→ **ESTRATTO DEL TESTO**:
============================================================

Agenzia Viaggi a Gallarate Chiude, Titolare Sparito con gli Anticipi dei Clienti
Le prime denunce sono state sporte ai Carabinieri dopo che diversi cittadini hanno perso migliaia di euro. L’ufficio è chiuso e la linea telefonica non è più attiva.
GALLARATE – L’estate gallaratese è nuovamente segnata da un episodio di presunta truffa ai danni di numerosi vacanzieri. Una piccola agenzia di viaggi, attiva da molti anni nel centro cittadino, ha chiuso improvvisamente i battenti, lasciando diversi clienti senza la prenotazione del loro viaggio e con un ingente danno economico. I primi cittadini hanno già sporto denuncia ai Carabinieri di Gallarate.
La Denuncia sui Social
L’allarme è scattato sul gruppo Facebook “Gallarate è”, dove una donna ha pubblicato un post per chiedere se altre persone avessero subito un’esperienza simile. La donna, che si è identificata come vittima di una truffa da parte dell’agenzia “Marasma”, ha affermato di aver perso una somma significativa di denaro per un viaggio che non è mai stato confermato. Su suggerimento delle forze dell’ordine, ha cercato altri utenti nella sua stessa situazione per valutare un’azione legale collettiva.
Le segnalazioni si sono moltiplicate rapidamente, con persone che hanno dichiarato di aver subito perdite economiche che vanno dai 1.000 ai 10.000 euro per viaggi non prenotati.

============================================================

→ **MATERIALE FORNITO**:
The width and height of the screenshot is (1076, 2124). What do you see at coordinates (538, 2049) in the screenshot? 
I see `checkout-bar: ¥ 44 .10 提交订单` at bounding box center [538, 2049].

============================================================

→ **COSA SI RICHIEDE**:
Prosegua l'articolo sulla chiusura dell'agenzia di viaggi di Gallarate, riprendendo subito dopo l'ultima frase riportata.

→ **RISPOSTA SCRITTA**:
La Situazione in Via San Francesco
Le verifiche effettuate dagli stessi clienti hanno confermato che l’ufficio, situato in via San Francesco, risulta chiuso al pubblico e che la linea telefonica è stata disattivata. Anche le recensioni online su Google e sulla pagina Facebook dell’agenzia mostrano un’improvvisa ondata di lamentele e recensioni negative, con i primi segnali di malfunzionamento che risalgono allo scorso aprile.
I Precedenti in Città
L’episodio odierno riporta alla mente la maxi truffa che colpì la città lo scorso anno, quando l’agenzia “Esse Vacation” causò la cancellazione delle vacanze di oltre 1.000 persone. Sebbene le autorità abbiano confermato che l’attuale titolare non sia legato al “re della truffa ai vacanzieri” di cui si parlò nelle cronache, la vicenda suggerisce l’emergere di un nuovo modus operandi simile. Le indagini sono ora volte a quantificare il numero totale delle vittime e a stabilire se le denunce presentate consentiranno di avviare un procedimento penale per frode.